Question no 66 by Anna Terrón i Cusí (H-0567/01 )  
 Subject: Violation of the principle of equality on Mount Athos

Since the 11th Century women have been banned from Mount Athos and its monastery. Law No 2623 of 1953 enshrined that ban in law and laid down penalties to be applied in the event of non-compliance. The entire area has been designated a World Heritage Site by UNESCO, and it is common knowledge that cultural assets must be placed at the disposal of society. A whole series of legislative provisions exists at European Union level to combat gender-based discrimination, the most recent of which is the 2001-2006 action programme to combat discrimination.

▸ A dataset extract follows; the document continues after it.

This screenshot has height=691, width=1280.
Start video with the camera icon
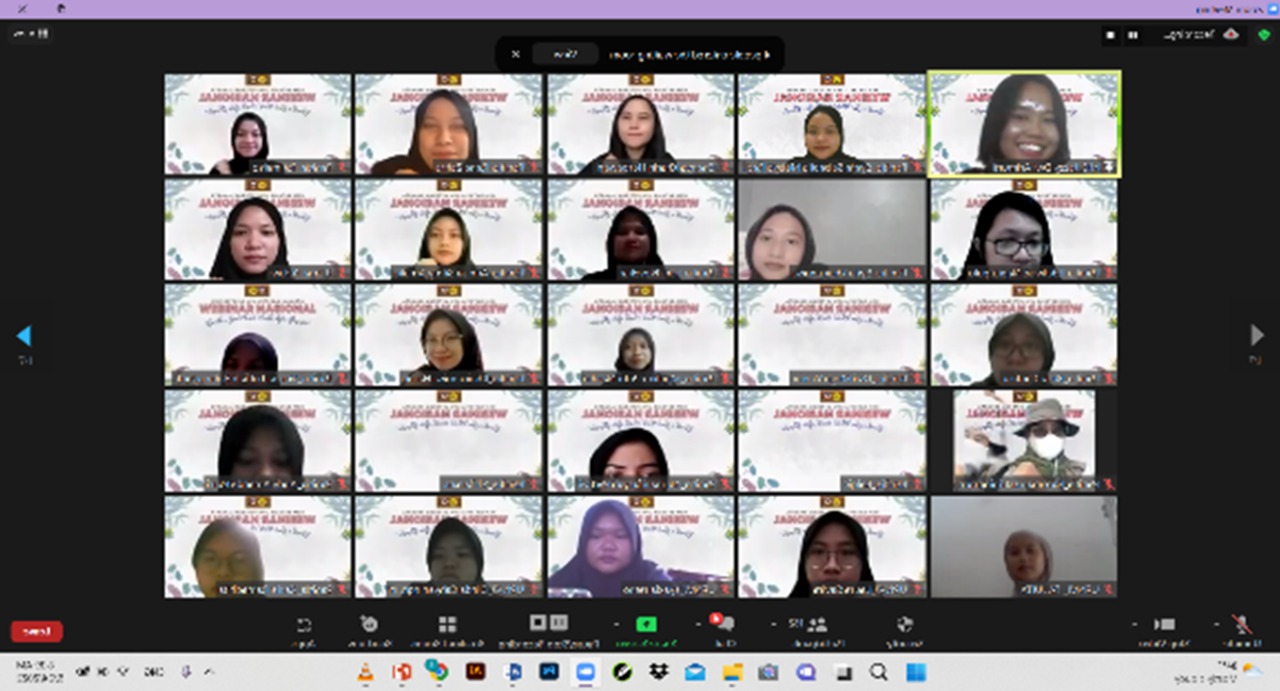[1165, 624]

Would the Commission not agree that this ban violates the individual rights of women and is in breach of Community legislation? Does it intend to take action to remedy this situation, given that Community funds are provided for the upkeep of Mount Athos?

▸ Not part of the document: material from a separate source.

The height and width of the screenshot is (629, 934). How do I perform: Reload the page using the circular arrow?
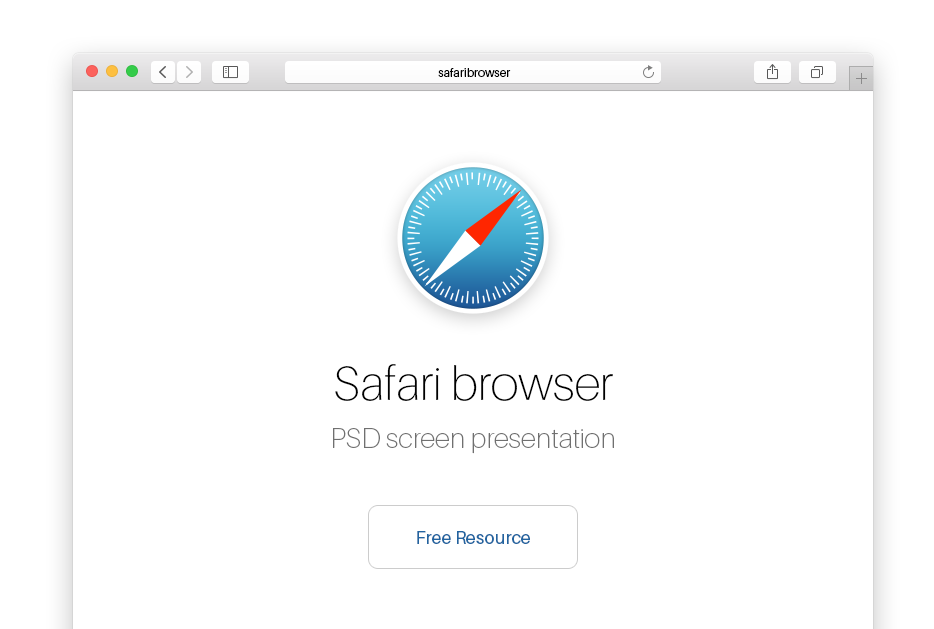click(x=648, y=72)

The European Commission expressed its position on the issue raised by Mrs Terrón i Cusí in its response to written question E-1055/01 by Mr Glyn Ford.

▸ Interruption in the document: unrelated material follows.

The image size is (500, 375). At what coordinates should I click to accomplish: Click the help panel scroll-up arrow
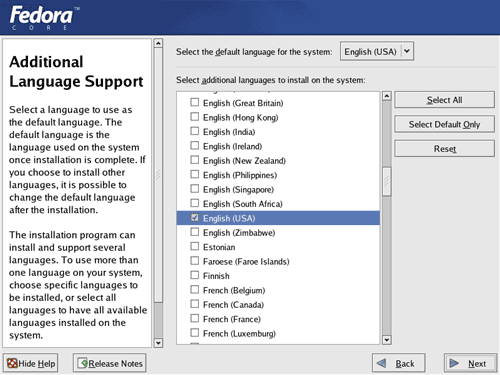point(158,43)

On an introductory note, it should be noted that the joint declaration on Mount Athos annexed to the Final Act of the Agreement on the Accession of the Republic of Greece to the European Communities (OJ L 291 of 19.11.1979, p. 186), recognises that the special statute is granted to Mount Athos solely on spiritual and religious grounds and that the Community will ensure that it takes account of this in the application and further development of provisions of Community law, particularly with regard to exemptions from customs and excise duties and the right of establishment.

This declaration was confirmed both by the Treaty of Amsterdam (Declarations of which the Conference took note – Declaration by Greece on the status of churches and non-confessional organisations OJ C 340 of 10.11.1997, p144) and by the Final Act of the Agreement on the Accession of the Republic of Greece to the Convention implementing the Schengen Agreement (OJ L 239 of 22.09.2000, p. 83-89).

In consideration of these provisions and of the fact that the total ban on the access of women to Mount Athos is a tradition which has been practised for a millennium and is based on religious grounds, the European Commission does not intend to take any action to remove this ban.

Finally, it should be noted that the access of men to Mount Athos, which is an autonomous region of the Greek Republic, is subject to authorisation from the authorities, even where Greek nationals are concerned.